▶ **STATED GOAL**
Return every line of the records below word for word, leaving out the pictures.
BEGIN TASK MATERIAL
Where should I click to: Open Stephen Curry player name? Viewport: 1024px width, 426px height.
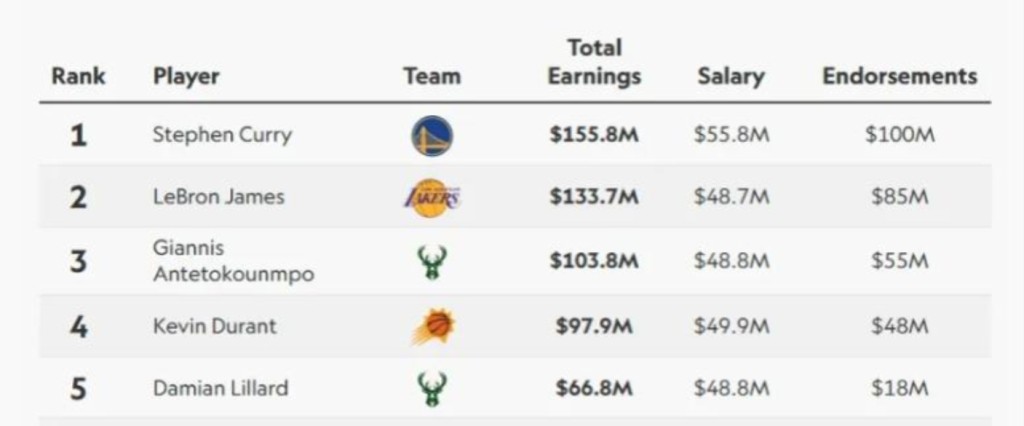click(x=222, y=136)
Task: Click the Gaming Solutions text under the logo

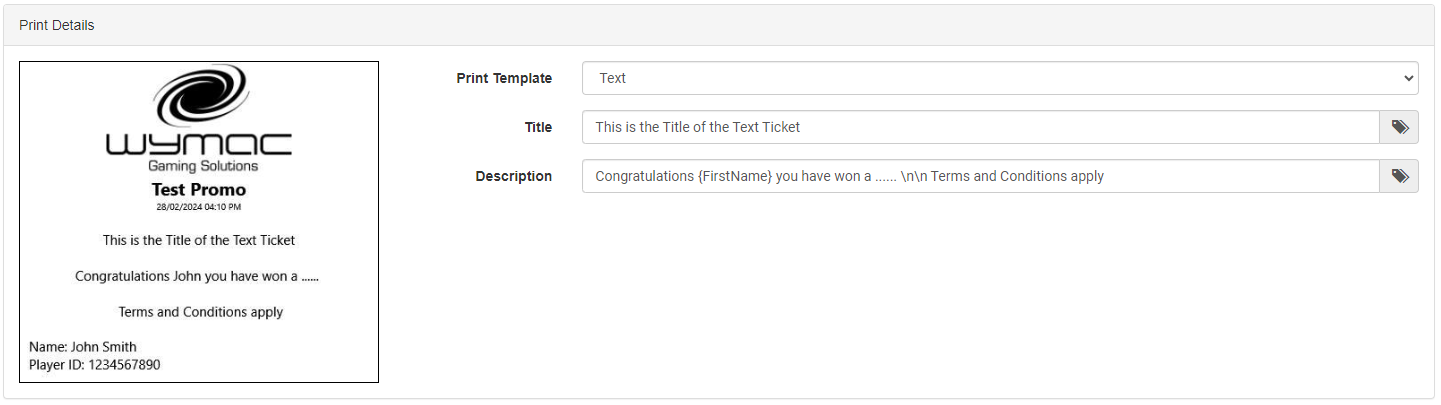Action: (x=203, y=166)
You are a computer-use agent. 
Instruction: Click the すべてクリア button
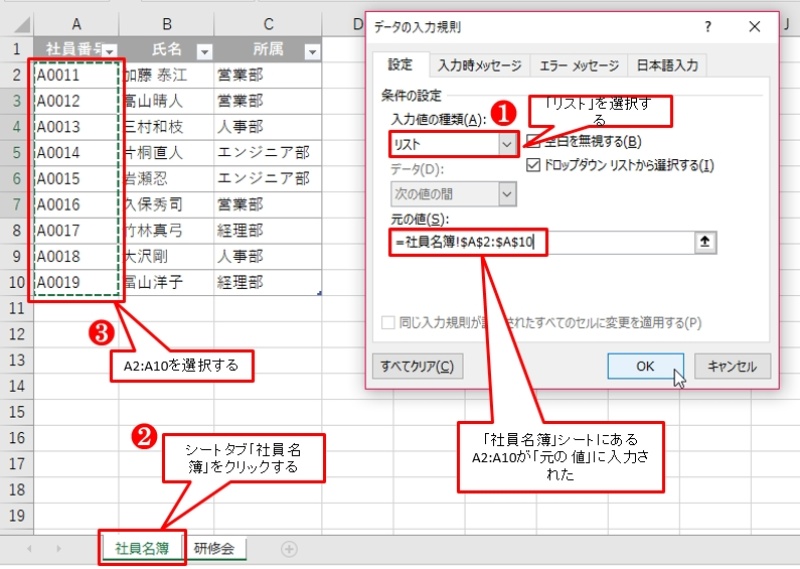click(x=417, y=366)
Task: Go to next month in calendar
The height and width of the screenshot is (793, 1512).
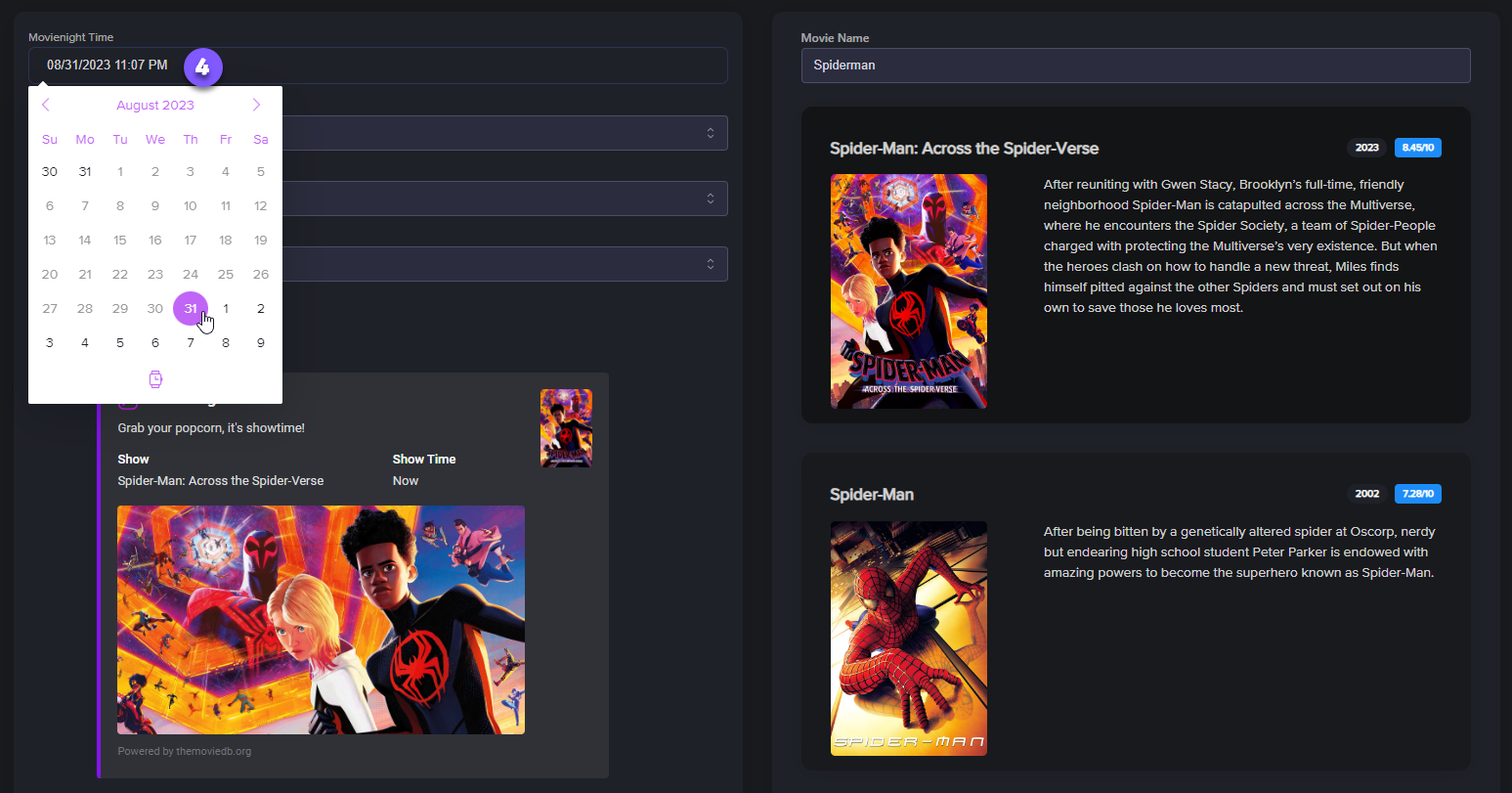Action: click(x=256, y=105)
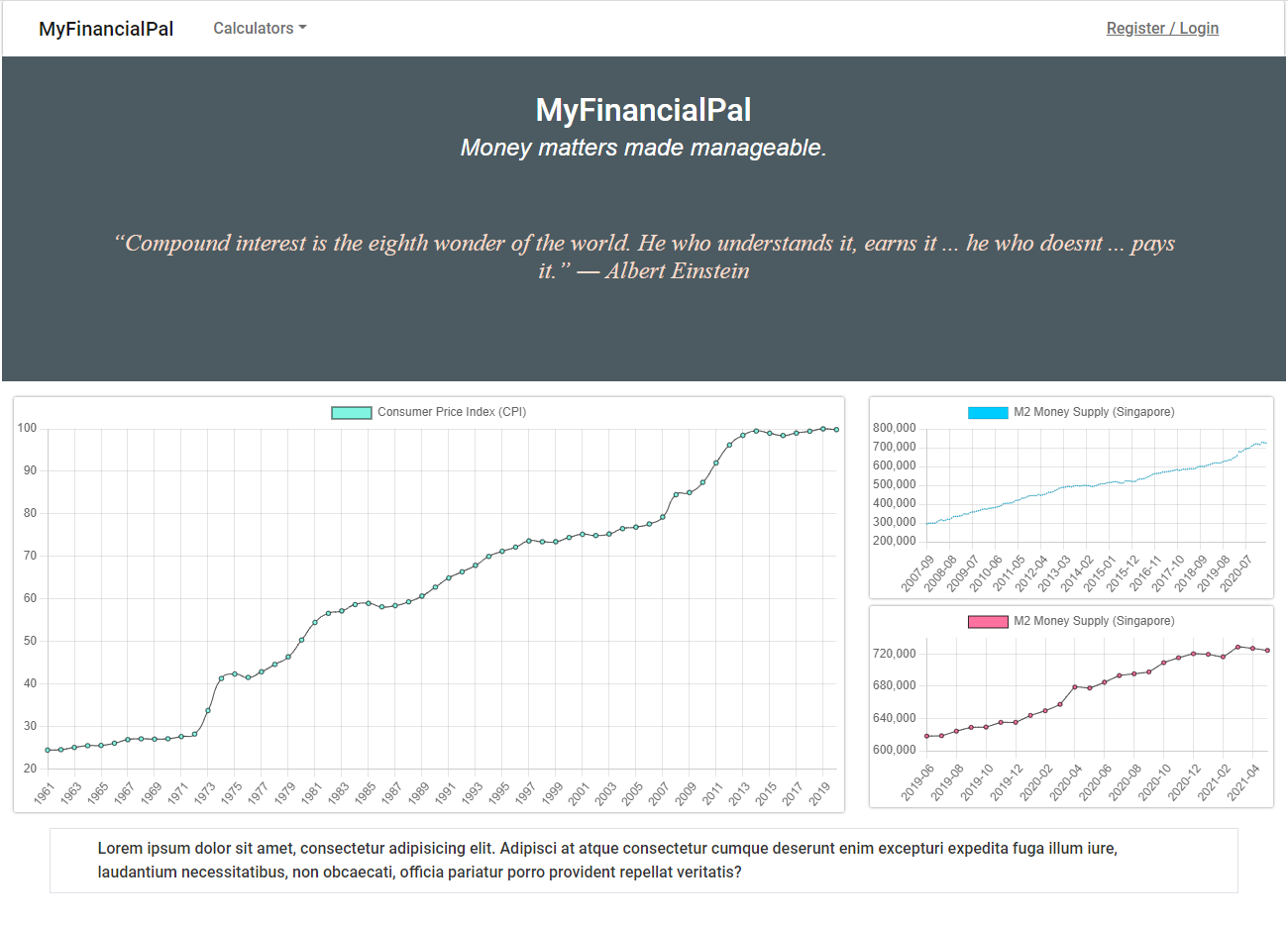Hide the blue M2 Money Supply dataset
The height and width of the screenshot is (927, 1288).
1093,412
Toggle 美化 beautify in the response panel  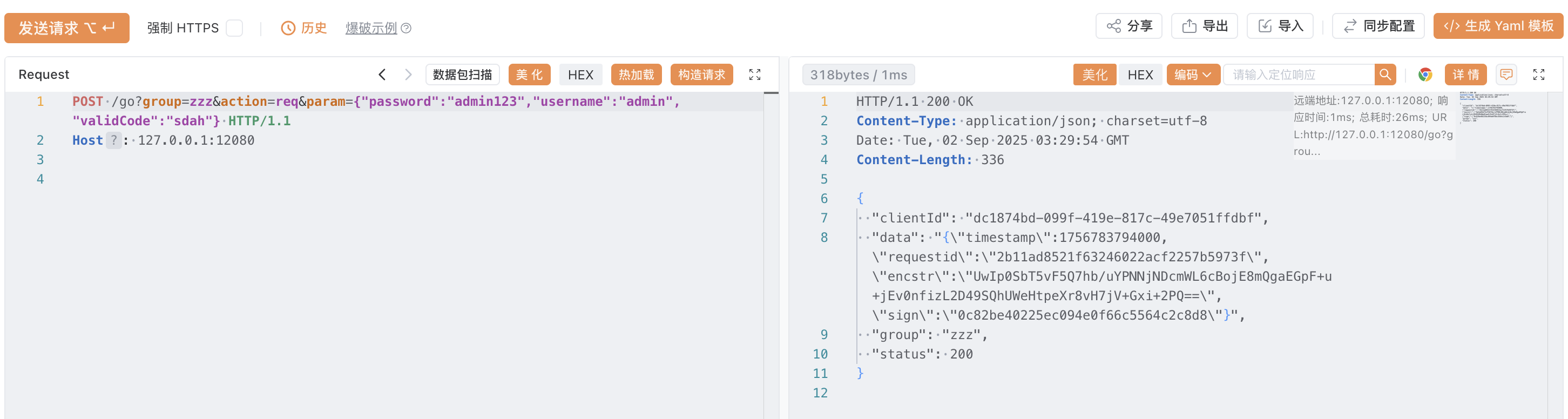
END TASK MATERIAL
▶ **SOLUTION FOR THIS PROBLEM**
Where should I click to: Open Stephen Curry player name? Viewport: 1024px width, 426px height.
click(x=222, y=136)
Task: Click the Gaming Solutions text under the logo

Action: (x=203, y=166)
You are a computer-use agent. 
Instruction: Click the すべてクリア button
click(x=417, y=366)
Task: Go to next month in calendar
The height and width of the screenshot is (793, 1512).
Action: click(x=256, y=105)
Hide the blue M2 Money Supply dataset
The height and width of the screenshot is (927, 1288).
1093,412
Toggle 美化 beautify in the response panel  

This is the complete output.